Some people eat, sleep and chew gum, I do genealogy and write...

Friday, January 27, 2017

Thinking about the implications of what we enter in our family trees


In a recent blog post, I cautioned readers to think about the implication of what we enter in our family trees. I got a comment questioning what I meant by that statement. Here is my entire statement:
This is one of my constant pleas: that we, as genealogists, somehow connect what we research to reality. Let's get real, as they say, and spend some time thinking about the implications of what we enter in our family trees.
See Mortality for Genealogists.

The context of my statement was the common practice of entering dates and places without verifying their consistency with both other dates and places and with reality. These are the problems I commonly observe in online family trees:

  • Adding family members based on the names of the people without verifying that dates and places match the other family members. Although it is true and common that people move from one place to another, as we go back in time, we have to take into account the conditions that existed at the time of the events we are recording. For example, in England in the 1700s, absent so very specific circumstances, we cannot expect that a mother would have had children in widely separated locations such as counties that are more than a hundred miles apart. 
  • Assigning dates to family members that are not chronologically or physically possible, such as a child born before a parent or a baby born after the death of a mother. 
  • Adding in parts to names that do not appear in any contemporaneous records. In my own family history, I have several ancestors who have been given Roman numeral designations that do not appear in any contemporaneous record, i.e.

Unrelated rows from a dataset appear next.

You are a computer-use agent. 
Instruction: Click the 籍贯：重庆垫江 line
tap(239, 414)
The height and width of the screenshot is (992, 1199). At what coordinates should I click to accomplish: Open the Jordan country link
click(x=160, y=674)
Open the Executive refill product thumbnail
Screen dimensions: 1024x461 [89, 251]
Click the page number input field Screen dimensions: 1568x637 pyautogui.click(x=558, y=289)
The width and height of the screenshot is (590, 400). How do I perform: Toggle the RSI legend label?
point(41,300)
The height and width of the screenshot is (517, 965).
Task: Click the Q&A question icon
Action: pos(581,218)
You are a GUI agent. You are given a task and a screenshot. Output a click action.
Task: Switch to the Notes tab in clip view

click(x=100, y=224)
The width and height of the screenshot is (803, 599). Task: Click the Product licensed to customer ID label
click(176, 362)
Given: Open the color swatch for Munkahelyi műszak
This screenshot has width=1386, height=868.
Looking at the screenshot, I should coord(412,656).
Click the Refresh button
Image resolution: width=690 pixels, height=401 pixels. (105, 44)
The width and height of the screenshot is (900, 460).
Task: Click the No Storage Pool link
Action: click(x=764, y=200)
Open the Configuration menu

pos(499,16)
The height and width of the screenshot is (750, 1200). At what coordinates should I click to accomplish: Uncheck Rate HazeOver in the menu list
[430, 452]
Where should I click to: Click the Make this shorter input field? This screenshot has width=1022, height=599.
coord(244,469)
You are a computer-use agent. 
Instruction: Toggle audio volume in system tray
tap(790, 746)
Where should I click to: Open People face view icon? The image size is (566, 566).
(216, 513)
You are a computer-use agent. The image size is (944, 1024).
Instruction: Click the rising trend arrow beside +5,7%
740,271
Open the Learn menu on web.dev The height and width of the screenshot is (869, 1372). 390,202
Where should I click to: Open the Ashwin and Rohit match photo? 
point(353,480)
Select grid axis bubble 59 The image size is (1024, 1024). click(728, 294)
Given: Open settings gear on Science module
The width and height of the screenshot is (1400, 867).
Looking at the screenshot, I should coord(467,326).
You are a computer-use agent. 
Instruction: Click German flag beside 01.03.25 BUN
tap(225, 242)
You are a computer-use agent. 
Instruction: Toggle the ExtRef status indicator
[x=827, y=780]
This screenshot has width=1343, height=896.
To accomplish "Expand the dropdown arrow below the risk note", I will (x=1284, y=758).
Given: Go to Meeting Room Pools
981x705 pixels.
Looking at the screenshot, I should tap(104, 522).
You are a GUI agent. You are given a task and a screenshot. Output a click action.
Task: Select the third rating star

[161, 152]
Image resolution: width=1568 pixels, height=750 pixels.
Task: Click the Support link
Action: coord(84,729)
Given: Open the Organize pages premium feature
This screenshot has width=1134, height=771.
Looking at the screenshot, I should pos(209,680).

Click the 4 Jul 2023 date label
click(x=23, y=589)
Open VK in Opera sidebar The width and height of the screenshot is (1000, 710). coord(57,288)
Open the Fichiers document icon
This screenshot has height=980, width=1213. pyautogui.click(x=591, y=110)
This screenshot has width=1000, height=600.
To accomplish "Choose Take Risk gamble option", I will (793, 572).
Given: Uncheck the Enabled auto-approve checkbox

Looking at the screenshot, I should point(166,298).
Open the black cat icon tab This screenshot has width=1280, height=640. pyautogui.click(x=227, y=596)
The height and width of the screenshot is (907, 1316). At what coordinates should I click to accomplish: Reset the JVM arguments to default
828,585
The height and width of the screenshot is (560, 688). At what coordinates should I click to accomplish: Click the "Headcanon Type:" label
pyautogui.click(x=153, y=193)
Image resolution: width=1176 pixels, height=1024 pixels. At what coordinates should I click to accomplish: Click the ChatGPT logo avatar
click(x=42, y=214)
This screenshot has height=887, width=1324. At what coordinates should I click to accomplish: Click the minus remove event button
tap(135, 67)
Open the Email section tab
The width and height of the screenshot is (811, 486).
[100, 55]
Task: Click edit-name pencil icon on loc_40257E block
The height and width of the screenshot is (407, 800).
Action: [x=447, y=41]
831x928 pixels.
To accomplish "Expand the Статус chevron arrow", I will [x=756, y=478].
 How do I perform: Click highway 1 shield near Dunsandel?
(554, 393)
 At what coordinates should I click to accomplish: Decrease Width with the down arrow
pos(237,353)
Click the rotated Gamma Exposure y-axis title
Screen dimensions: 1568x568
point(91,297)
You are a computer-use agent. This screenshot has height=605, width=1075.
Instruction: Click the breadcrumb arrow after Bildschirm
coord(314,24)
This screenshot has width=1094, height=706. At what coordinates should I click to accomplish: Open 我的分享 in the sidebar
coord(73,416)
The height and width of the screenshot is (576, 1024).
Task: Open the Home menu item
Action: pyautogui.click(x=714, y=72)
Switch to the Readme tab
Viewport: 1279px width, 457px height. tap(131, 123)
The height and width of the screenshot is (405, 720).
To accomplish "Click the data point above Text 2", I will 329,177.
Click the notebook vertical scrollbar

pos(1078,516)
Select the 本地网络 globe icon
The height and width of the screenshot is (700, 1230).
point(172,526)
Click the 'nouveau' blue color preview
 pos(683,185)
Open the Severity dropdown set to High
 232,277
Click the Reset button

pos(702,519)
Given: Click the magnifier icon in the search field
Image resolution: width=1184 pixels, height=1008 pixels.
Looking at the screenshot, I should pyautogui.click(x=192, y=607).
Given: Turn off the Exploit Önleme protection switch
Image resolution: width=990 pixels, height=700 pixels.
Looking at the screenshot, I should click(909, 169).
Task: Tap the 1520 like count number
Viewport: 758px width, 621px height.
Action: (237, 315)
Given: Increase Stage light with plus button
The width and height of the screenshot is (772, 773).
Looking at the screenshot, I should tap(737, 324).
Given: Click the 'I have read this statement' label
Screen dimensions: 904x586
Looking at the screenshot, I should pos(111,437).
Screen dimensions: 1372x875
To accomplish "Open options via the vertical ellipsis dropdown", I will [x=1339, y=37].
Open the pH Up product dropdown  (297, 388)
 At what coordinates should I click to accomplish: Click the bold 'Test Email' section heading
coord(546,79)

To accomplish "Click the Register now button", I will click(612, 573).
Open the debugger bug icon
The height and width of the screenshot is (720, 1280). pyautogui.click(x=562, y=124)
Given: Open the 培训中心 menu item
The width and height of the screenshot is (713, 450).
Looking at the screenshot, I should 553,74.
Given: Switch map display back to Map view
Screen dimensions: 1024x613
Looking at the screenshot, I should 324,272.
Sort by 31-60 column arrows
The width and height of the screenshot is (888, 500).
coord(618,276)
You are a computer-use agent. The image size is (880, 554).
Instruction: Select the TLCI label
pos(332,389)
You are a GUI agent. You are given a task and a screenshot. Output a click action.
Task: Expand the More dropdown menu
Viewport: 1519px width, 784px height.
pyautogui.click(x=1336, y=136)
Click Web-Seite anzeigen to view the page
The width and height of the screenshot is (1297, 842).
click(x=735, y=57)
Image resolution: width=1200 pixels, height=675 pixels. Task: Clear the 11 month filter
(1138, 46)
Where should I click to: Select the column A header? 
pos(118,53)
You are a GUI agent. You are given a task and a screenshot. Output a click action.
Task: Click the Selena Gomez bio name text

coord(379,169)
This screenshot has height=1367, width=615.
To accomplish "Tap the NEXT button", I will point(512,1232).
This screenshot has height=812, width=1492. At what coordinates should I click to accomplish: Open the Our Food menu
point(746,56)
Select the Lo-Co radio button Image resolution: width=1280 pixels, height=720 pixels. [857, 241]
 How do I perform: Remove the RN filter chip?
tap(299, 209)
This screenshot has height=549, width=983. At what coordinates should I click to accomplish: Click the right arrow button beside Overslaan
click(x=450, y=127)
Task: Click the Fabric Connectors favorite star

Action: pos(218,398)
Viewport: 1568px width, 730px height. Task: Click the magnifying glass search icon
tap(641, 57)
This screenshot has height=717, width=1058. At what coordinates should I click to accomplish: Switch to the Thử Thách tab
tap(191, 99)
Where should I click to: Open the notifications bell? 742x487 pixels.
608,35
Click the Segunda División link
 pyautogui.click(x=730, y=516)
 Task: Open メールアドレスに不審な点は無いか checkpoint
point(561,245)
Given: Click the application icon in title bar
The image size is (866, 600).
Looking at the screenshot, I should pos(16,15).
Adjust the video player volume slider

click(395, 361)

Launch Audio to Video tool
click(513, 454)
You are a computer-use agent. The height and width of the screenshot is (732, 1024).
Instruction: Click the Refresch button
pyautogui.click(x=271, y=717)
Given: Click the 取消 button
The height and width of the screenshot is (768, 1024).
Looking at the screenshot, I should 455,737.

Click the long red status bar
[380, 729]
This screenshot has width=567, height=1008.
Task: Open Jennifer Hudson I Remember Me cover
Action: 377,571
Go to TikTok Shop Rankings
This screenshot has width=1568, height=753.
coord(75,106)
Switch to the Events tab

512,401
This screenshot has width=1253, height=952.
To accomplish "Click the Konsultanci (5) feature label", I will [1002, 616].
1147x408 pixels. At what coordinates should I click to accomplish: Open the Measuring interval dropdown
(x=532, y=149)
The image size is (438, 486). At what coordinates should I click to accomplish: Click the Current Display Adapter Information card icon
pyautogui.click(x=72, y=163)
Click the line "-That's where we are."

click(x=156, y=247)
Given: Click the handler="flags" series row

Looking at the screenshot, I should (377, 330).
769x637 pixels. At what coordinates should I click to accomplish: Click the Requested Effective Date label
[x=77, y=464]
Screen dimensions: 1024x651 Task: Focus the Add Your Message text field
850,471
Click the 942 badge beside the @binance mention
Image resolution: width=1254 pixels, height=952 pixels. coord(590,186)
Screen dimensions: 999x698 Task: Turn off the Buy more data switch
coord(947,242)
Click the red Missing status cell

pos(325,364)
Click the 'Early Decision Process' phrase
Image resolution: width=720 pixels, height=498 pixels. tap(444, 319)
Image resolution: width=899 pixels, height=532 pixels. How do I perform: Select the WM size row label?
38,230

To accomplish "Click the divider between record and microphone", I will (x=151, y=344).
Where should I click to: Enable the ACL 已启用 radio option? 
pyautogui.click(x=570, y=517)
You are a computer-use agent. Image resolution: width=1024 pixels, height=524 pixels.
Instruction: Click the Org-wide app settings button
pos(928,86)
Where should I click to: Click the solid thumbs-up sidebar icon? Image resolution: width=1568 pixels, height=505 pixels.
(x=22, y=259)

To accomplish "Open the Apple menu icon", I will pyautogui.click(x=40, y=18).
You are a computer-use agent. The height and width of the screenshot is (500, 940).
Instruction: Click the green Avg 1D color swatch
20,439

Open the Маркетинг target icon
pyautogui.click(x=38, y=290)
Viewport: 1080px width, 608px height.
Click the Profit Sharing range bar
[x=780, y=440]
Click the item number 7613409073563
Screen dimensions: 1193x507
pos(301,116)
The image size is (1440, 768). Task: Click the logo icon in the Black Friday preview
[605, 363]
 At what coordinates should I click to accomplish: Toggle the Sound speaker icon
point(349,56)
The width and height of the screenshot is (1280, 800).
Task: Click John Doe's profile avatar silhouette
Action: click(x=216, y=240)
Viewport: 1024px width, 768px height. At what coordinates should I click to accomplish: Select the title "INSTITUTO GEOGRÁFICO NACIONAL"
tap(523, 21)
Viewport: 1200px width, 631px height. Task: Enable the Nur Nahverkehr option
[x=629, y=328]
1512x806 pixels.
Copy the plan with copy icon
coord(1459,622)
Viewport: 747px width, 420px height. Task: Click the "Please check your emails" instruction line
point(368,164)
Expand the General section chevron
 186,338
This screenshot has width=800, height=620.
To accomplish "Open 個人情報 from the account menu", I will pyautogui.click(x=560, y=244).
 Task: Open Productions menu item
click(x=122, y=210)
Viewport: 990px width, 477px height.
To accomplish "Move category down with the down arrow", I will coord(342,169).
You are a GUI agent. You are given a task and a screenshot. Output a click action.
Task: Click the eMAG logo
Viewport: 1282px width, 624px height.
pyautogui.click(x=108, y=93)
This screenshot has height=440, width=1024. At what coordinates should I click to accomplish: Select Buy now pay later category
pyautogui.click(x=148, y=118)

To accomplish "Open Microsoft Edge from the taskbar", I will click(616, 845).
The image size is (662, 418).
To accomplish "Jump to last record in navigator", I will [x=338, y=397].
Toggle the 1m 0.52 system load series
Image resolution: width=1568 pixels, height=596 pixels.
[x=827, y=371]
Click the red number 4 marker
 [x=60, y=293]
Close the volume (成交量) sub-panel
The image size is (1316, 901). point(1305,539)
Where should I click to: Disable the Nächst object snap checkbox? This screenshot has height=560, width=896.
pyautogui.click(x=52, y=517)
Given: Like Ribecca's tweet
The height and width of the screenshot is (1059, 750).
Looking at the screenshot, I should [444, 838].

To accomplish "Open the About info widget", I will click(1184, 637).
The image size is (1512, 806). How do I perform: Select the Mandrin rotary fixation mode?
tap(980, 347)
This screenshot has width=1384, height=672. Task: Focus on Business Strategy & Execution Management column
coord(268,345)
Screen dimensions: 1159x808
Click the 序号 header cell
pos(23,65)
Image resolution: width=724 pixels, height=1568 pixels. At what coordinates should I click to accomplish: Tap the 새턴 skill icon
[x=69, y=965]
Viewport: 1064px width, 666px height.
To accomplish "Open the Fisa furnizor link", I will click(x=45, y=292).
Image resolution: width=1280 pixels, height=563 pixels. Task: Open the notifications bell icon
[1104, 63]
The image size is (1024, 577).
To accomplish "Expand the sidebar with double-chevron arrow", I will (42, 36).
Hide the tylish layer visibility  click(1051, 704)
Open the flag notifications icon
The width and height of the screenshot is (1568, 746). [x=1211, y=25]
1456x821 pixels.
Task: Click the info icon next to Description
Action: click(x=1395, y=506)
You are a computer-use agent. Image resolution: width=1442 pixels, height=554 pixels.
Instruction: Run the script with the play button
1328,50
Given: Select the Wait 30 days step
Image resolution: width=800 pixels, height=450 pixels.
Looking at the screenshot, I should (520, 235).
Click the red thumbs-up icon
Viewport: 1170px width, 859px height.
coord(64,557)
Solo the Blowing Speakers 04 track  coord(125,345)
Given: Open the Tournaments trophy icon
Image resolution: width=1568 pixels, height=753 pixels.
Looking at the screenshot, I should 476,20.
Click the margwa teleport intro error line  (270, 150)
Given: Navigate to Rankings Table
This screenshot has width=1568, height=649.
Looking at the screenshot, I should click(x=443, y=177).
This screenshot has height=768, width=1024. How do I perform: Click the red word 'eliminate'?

Garrard Morgan III. I also find ancestors with middle given names that do not appear in any contemporaneous record. 
The list could go on and on, but I think three examples is enough to illustrate the issue. If we insert a date of birth for a child and fail to note that the date is after the date we have provided for the mother's death, the implication is that either one or both of the dates are wrong or that we have added a child that does not belong in the family. A program such as the FamilySearch.org Family Tree will sometimes find date inconsistency errors and mark them as unacceptable. But many programs do not check date and place inconsistencies and so even typographical errors often remain undetected and then perpetrated when the entries in the family tree are copied by a careless researcher. 

So, my statement about thinking about the implications of what we are entering into our family trees involves analyzing the data for consistency and reality.